Re: Fragen einer Angehörigen: Liebesbeziehung/Freunde/Bekann

Beitrag von DieNeue »

Hallo Mandelbrot,

mir ist spontan dieser alte Thread hier eingefallen:
https://www.diskussionsforum-depression ... 66&t=35572" onclick="window.open(this.href);return false;" onclick="window.open(this.href);return false;
Vielleicht hilft dir der ein bisschen weiter? Ich habe im Angehörigen-Forum auch schon öfters mit Angehörigen darüber geschrieben und es gibt mit Sicherheit noch einige ältere Threads dazu, aber die fallen mir grade leider nicht mehr ein.

Liebe Grüße,
DieNeue
Mandelbrot
Beiträge: 16
Registriert: 17. Dez 2020, 23:02

Re: Fragen einer Angehörigen: Liebesbeziehung/Freunde/Bekann

Beitrag von Mandelbrot »

Hallo Monchen und DieNeue,

Vielen lieben Dank für eure Antworten. Ich werde mal versuchen meine Frage nochmal kürzer zu formulieren:

Ich habe mit meinem Freund die Erfahrung gemacht, dass er scheinbar mit Menschen die er nicht gut kennt sondern eher Bekannte von ihm sind, in Phasen in denen es ihm schlecht geht mehr/einfacher Zeit verbringen kann als mit mir als seine Partnerin. Mein Freund sagte mir mal, dass es daran liegt dass Nähe aushalten in solchen Phasen sehr schwer/unangenehm ist. Ich habe auch schon gelesen, dass es daran liegen kann, dass "fremdere" Menschen als die Partner*innen weniger Erwartungen mitbringen, weniger hinter die Fassade schauen können. Dass es quasi für Betroffene eine Art Pause sein kann, für eine Weile eine andere/"nicht depressive" Fassade zeigen zu können während einer eigentlichen depressiven Phase. Dies geht anscheinend mit den Partnerinnen vielleicht nicht?

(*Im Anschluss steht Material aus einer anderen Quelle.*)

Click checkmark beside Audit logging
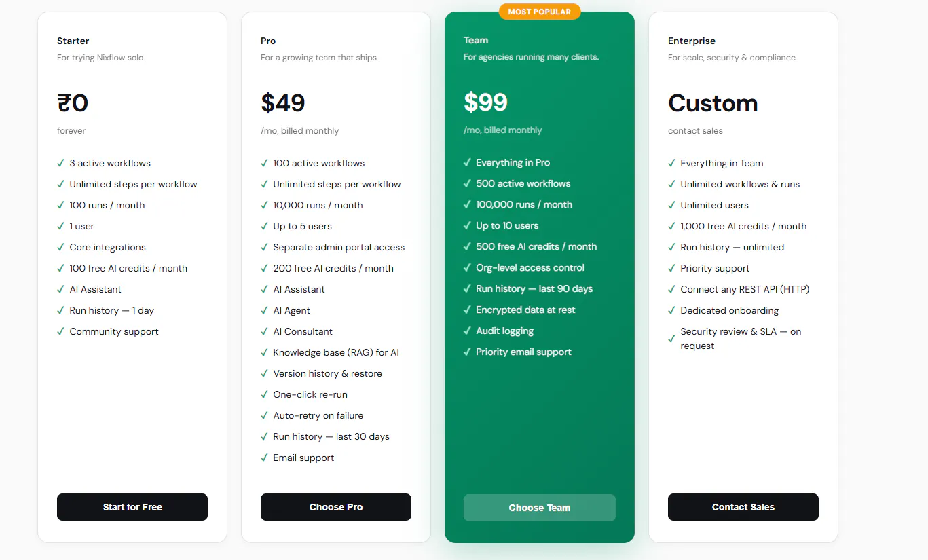The height and width of the screenshot is (560, 928). click(x=467, y=331)
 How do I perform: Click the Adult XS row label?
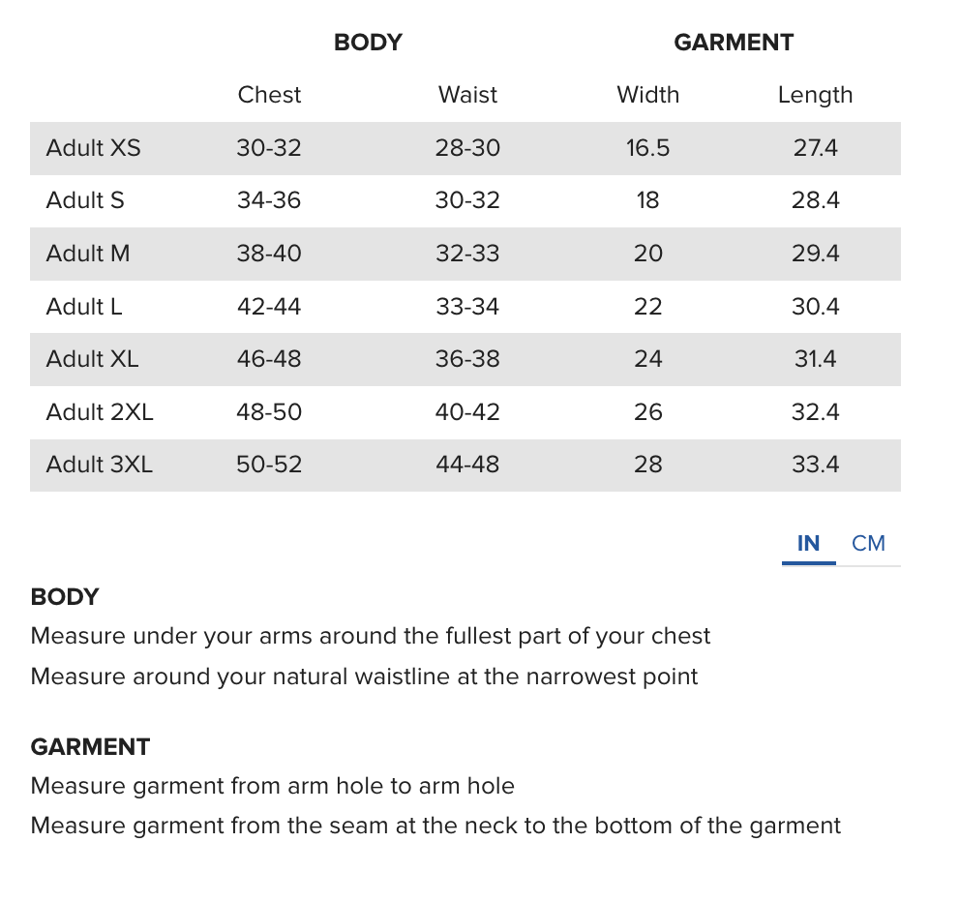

Rational kann ich diese Dinge zwischendurch irgendwie ein Stück weit begreifen, emotional merke ich immer wieder dass es mich traurig macht, wie kleine Stiche.

Ich würde gerne wissen, ob Betroffene Erfahrungen zu diesem Thema gemacht haben die ihr mir erzählen würdet? Wie fühlte es sich für euch an?